Set exercise
Put every line of the items below into a JSON list of strings, one string per line, leaving out the blank lines.

Dataset entries
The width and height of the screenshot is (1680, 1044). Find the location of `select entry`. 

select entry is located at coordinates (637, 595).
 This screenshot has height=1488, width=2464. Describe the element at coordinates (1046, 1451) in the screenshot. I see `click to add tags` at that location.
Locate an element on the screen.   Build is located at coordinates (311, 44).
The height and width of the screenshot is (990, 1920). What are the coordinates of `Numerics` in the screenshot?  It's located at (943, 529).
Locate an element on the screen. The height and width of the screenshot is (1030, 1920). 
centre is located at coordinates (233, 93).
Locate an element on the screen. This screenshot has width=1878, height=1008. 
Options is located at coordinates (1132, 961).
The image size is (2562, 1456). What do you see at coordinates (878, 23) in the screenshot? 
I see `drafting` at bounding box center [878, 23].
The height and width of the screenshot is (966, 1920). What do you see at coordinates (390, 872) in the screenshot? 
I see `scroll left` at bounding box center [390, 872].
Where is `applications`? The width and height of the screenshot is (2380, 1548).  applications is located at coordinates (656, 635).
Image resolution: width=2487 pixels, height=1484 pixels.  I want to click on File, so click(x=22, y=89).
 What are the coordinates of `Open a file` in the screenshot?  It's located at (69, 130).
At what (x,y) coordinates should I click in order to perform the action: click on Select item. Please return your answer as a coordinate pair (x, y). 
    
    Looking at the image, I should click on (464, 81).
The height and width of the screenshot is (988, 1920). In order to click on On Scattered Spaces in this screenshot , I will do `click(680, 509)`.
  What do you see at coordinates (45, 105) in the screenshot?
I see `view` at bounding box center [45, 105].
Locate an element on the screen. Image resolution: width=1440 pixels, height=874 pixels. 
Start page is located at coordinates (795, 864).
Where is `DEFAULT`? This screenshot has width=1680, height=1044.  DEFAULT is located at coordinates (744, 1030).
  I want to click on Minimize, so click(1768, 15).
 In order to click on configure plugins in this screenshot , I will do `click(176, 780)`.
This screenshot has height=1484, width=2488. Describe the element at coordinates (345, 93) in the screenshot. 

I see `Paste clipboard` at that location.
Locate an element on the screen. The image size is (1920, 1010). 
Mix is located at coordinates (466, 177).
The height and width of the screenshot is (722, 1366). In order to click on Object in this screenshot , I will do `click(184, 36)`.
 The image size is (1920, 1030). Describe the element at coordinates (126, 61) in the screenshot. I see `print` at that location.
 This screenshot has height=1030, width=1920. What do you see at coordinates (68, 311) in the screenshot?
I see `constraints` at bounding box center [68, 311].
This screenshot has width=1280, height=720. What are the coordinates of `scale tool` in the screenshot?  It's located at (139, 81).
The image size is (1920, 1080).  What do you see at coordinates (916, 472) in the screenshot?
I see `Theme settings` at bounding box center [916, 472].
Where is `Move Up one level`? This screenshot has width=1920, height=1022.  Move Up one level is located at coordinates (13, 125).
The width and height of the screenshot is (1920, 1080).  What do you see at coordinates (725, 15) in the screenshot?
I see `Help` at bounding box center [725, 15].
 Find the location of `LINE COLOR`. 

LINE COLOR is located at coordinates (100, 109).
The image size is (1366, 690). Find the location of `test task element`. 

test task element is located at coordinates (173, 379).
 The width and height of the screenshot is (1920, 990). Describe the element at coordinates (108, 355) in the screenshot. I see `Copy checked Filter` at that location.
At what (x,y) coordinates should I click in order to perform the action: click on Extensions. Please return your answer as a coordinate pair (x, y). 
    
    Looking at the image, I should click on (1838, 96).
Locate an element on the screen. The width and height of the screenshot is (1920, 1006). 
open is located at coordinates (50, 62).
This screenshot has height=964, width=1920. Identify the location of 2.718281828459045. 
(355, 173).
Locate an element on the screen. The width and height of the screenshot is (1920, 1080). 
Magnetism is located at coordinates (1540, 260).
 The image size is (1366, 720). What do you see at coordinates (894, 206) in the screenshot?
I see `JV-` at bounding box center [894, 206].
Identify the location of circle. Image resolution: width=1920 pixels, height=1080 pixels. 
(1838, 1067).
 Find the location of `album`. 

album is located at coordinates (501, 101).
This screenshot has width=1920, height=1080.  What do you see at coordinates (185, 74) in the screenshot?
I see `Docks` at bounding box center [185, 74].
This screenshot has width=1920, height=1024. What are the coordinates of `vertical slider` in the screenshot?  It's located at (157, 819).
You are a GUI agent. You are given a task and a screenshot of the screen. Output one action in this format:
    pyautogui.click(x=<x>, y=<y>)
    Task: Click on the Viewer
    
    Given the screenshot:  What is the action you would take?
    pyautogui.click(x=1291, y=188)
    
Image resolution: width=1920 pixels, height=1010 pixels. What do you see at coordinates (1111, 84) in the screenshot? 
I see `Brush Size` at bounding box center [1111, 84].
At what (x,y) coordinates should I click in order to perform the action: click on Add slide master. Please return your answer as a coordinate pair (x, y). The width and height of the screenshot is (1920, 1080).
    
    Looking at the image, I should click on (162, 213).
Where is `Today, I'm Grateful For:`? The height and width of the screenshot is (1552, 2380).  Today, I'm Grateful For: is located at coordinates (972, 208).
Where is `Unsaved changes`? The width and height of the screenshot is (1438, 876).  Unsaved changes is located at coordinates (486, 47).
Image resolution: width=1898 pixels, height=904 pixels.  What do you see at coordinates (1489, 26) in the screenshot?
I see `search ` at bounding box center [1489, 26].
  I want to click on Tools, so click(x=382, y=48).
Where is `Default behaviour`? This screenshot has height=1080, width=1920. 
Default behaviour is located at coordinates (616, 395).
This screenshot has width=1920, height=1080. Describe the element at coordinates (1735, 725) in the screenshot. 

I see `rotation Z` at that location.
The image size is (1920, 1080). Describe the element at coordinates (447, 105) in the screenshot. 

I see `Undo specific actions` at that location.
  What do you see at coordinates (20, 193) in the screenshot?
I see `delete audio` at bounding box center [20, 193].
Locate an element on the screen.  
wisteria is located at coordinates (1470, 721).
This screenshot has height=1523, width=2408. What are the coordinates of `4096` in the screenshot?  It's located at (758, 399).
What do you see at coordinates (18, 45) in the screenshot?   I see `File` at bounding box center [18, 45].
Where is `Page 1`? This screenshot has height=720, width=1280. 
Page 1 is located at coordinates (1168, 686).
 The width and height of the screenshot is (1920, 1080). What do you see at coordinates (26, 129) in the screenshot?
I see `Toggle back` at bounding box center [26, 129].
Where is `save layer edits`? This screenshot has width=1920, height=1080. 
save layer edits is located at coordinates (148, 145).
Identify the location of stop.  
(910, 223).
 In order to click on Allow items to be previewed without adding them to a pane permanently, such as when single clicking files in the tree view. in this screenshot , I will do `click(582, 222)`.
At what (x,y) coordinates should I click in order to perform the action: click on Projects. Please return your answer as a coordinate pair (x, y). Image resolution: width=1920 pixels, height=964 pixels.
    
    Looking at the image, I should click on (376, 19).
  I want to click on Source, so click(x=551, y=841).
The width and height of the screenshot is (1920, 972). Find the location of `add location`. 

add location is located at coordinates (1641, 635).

Exercise output
[
  "The width and height of the screenshot is (1680, 1044). Find the location of `select entry`. ",
  "select entry is located at coordinates (637, 595).",
  " This screenshot has height=1488, width=2464. Describe the element at coordinates (1046, 1451) in the screenshot. I see `click to add tags` at that location.",
  "Locate an element on the screen.   Build is located at coordinates (311, 44).",
  "The height and width of the screenshot is (990, 1920). What are the coordinates of `Numerics` in the screenshot?  It's located at (943, 529).",
  "Locate an element on the screen. The height and width of the screenshot is (1030, 1920). ",
  "centre is located at coordinates (233, 93).",
  "Locate an element on the screen. This screenshot has width=1878, height=1008. ",
  "Options is located at coordinates (1132, 961).",
  "The image size is (2562, 1456). What do you see at coordinates (878, 23) in the screenshot? ",
  "I see `drafting` at bounding box center [878, 23].",
  "The height and width of the screenshot is (966, 1920). What do you see at coordinates (390, 872) in the screenshot? ",
  "I see `scroll left` at bounding box center [390, 872].",
  "Where is `applications`? The width and height of the screenshot is (2380, 1548).  applications is located at coordinates (656, 635).",
  "Image resolution: width=2487 pixels, height=1484 pixels.  I want to click on File, so click(x=22, y=89).",
  " What are the coordinates of `Open a file` in the screenshot?  It's located at (69, 130).",
  "At what (x,y) coordinates should I click in order to perform the action: click on Select item. Please return your answer as a coordinate pair (x, y). ",
  "    Looking at the image, I should click on (464, 81).",
  "The height and width of the screenshot is (988, 1920). In order to click on On Scattered Spaces in this screenshot , I will do `click(680, 509)`.",
  "  What do you see at coordinates (45, 105) in the screenshot?",
  "I see `view` at bounding box center [45, 105].",
  "Locate an element on the screen. Image resolution: width=1440 pixels, height=874 pixels. ",
  "Start page is located at coordinates (795, 864).",
  "Where is `DEFAULT`? This screenshot has width=1680, height=1044.  DEFAULT is located at coordinates (744, 1030).",
  "  I want to click on Minimize, so click(1768, 15).",
  " In order to click on configure plugins in this screenshot , I will do `click(176, 780)`.",
  "This screenshot has height=1484, width=2488. Describe the element at coordinates (345, 93) in the screenshot. ",
  "I see `Paste clipboard` at that location.",
  "Locate an element on the screen. The image size is (1920, 1010). ",
  "Mix is located at coordinates (466, 177).",
  "The height and width of the screenshot is (722, 1366). In order to click on Object in this screenshot , I will do `click(184, 36)`.",
  " The image size is (1920, 1030). Describe the element at coordinates (126, 61) in the screenshot. I see `print` at that location.",
  " This screenshot has height=1030, width=1920. What do you see at coordinates (68, 311) in the screenshot?",
  "I see `constraints` at bounding box center [68, 311].",
  "This screenshot has width=1280, height=720. What are the coordinates of `scale tool` in the screenshot?  It's located at (139, 81).",
  "The image size is (1920, 1080).  What do you see at coordinates (916, 472) in the screenshot?",
  "I see `Theme settings` at bounding box center [916, 472].",
  "Where is `Move Up one level`? This screenshot has width=1920, height=1022.  Move Up one level is located at coordinates (13, 125).",
  "The width and height of the screenshot is (1920, 1080).  What do you see at coordinates (725, 15) in the screenshot?",
  "I see `Help` at bounding box center [725, 15].",
  " Find the location of `LINE COLOR`. ",
  "LINE COLOR is located at coordinates (100, 109).",
  "The image size is (1366, 690). Find the location of `test task element`. ",
  "test task element is located at coordinates (173, 379).",
  " The width and height of the screenshot is (1920, 990). Describe the element at coordinates (108, 355) in the screenshot. I see `Copy checked Filter` at that location.",
  "At what (x,y) coordinates should I click in order to perform the action: click on Extensions. Please return your answer as a coordinate pair (x, y). ",
  "    Looking at the image, I should click on (1838, 96).",
  "Locate an element on the screen. The width and height of the screenshot is (1920, 1006). ",
  "open is located at coordinates (50, 62).",
  "This screenshot has height=964, width=1920. Identify the location of 2.718281828459045. ",
  "(355, 173).",
  "Locate an element on the screen. The width and height of the screenshot is (1920, 1080). ",
  "Magnetism is located at coordinates (1540, 260).",
  " The image size is (1366, 720). What do you see at coordinates (894, 206) in the screenshot?",
  "I see `JV-` at bounding box center [894, 206].",
  "Identify the location of circle. Image resolution: width=1920 pixels, height=1080 pixels. ",
  "(1838, 1067).",
  " Find the location of `album`. ",
  "album is located at coordinates (501, 101).",
  "This screenshot has width=1920, height=1080.  What do you see at coordinates (185, 74) in the screenshot?",
  "I see `Docks` at bounding box center [185, 74].",
  "This screenshot has width=1920, height=1024. What are the coordinates of `vertical slider` in the screenshot?  It's located at (157, 819).",
  "You are a GUI agent. You are given a task and a screenshot of the screen. Output one action in this format:",
  "    pyautogui.click(x=<x>, y=<y>)",
  "    Task: Click on the Viewer",
  "    Given the screenshot:  What is the action you would take?",
  "    pyautogui.click(x=1291, y=188)",
  "Image resolution: width=1920 pixels, height=1010 pixels. What do you see at coordinates (1111, 84) in the screenshot? ",
  "I see `Brush Size` at bounding box center [1111, 84].",
  "At what (x,y) coordinates should I click in order to perform the action: click on Add slide master. Please return your answer as a coordinate pair (x, y). The width and height of the screenshot is (1920, 1080).",
  "    Looking at the image, I should click on (162, 213).",
  "Where is `Today, I'm Grateful For:`? The height and width of the screenshot is (1552, 2380).  Today, I'm Grateful For: is located at coordinates (972, 208).",
  "Where is `Unsaved changes`? The width and height of the screenshot is (1438, 876).  Unsaved changes is located at coordinates (486, 47).",
  "Image resolution: width=1898 pixels, height=904 pixels.  What do you see at coordinates (1489, 26) in the screenshot?",
  "I see `search ` at bounding box center [1489, 26].",
  "  I want to click on Tools, so click(x=382, y=48).",
  "Where is `Default behaviour`? This screenshot has height=1080, width=1920. ",
  "Default behaviour is located at coordinates (616, 395).",
  "This screenshot has width=1920, height=1080. Describe the element at coordinates (1735, 725) in the screenshot. ",
  "I see `rotation Z` at that location.",
  "The image size is (1920, 1080). Describe the element at coordinates (447, 105) in the screenshot. ",
  "I see `Undo specific actions` at that location.",
  "  What do you see at coordinates (20, 193) in the screenshot?",
  "I see `delete audio` at bounding box center [20, 193].",
  "Locate an element on the screen.  ",
  "wisteria is located at coordinates (1470, 721).",
  "This screenshot has height=1523, width=2408. What are the coordinates of `4096` in the screenshot?  It's located at (758, 399).",
  "What do you see at coordinates (18, 45) in the screenshot?   I see `File` at bounding box center [18, 45].",
  "Where is `Page 1`? This screenshot has height=720, width=1280. ",
  "Page 1 is located at coordinates (1168, 686).",
  " The width and height of the screenshot is (1920, 1080). What do you see at coordinates (26, 129) in the screenshot?",
  "I see `Toggle back` at bounding box center [26, 129].",
  "Where is `save layer edits`? This screenshot has width=1920, height=1080. ",
  "save layer edits is located at coordinates (148, 145).",
  "Identify the location of stop.  ",
  "(910, 223).",
  " In order to click on Allow items to be previewed without adding them to a pane permanently, such as when single clicking files in the tree view. in this screenshot , I will do `click(582, 222)`.",
  "At what (x,y) coordinates should I click in order to perform the action: click on Projects. Please return your answer as a coordinate pair (x, y). Image resolution: width=1920 pixels, height=964 pixels.",
  "    Looking at the image, I should click on (376, 19).",
  "  I want to click on Source, so click(x=551, y=841).",
  "The width and height of the screenshot is (1920, 972). Find the location of `add location`. ",
  "add location is located at coordinates (1641, 635)."
]